Tuesday 1 November 2011

I Admit


I am a very transparent person. You don't have to know me very well in order to understand how I'm feeling. When I'm happy, I'm infectious, all my friends will know the source of my glee. When I'm sad, I'm the biggest drama queen in the world. My friends will know the blow-by-blow account and nitty-gritty of my despair.

Ok, I might be sounding a bit crazy already. But to balance it out, I share in my friends' life moments the same way I share mine with them. (my good friend Jonas once told me that i have a deep sense of empathy, I didn't realize that before).

Some well-meaning friends cautioned me on my openness (especially about my sexuality during the past year). I understand their concerns. However, it still comes out naturally. I have been empowered so much that to continue to hide in the closet is becoming more and more unbearable.
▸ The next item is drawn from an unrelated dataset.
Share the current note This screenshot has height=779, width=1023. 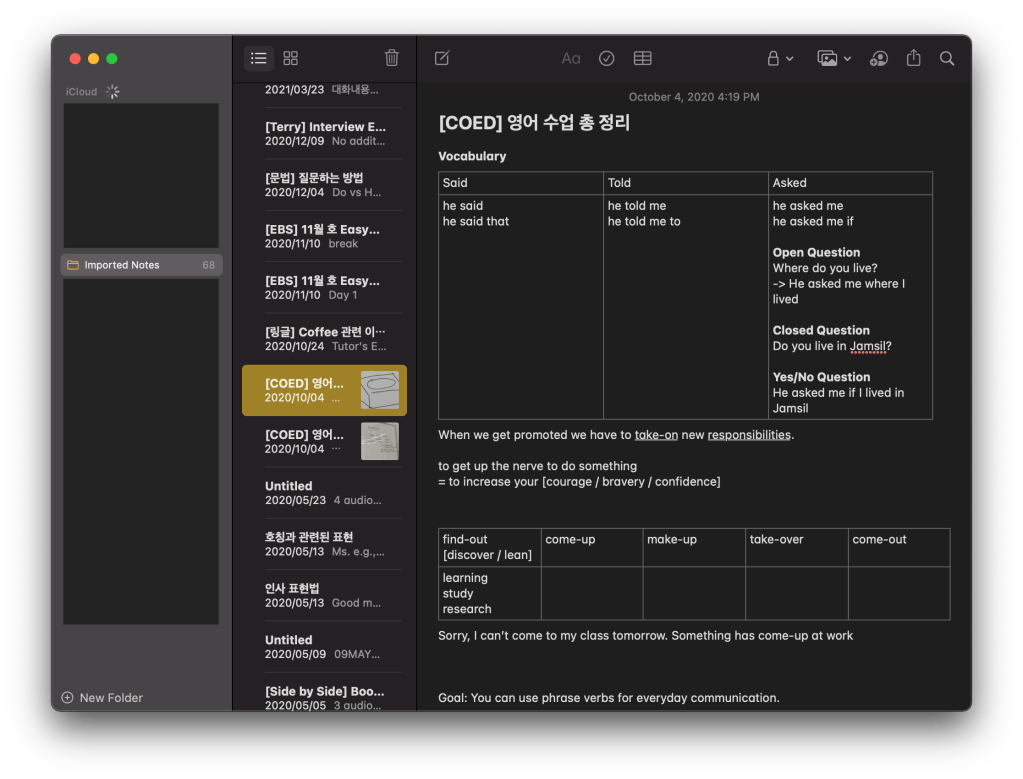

The same openness has extended to my heart. The moment someone I like gives me a glimmer of hope, all my defenses go down. I'll be all out with my sweet gestures. I will be literally prancing on air.

Friends tell me to hold back a little. Keep the other guy guessing. "Make him miss you." But as I am brutally frank with my opinions, I am also brutally honest with my feelings. I don't see the point with pretending, with playing a game. "It's better he knows how I feel upfront."

Listening to Fabcasts recorded over the past year, I've noticed a common theme in my comments. It started as a simple joke, a form of self-flagellation. A recognition of a state of being. Little did I notice that bit by bit it was eating me up. And as Mcvie has pointed out to me, I was desperate. "Guys can smell your desperation from miles away." Brutal words that I must admit made me feel defensive. I was shaken. Tony said I lost my groove, I lost my confidence. In the middle of a massage last night, my head was swirling with thoughts, the warm hands of my masseur felt like nothing, I was numb. I was stripped naked. I was exposed.

I've been asking myself a lot of times, "Why am I still single? I'm a nice guy, I'm not ugly, why can't I have a boyfriend?" And each time I say it, a piece of my dignity, my self-respect is stripped off me.

I don't want someone to love me out of pity. I don't want someone to "complete" me.

But I recognize, I am broken. A brutal reality that I need to accept. I need to fix myself. Not anyone else.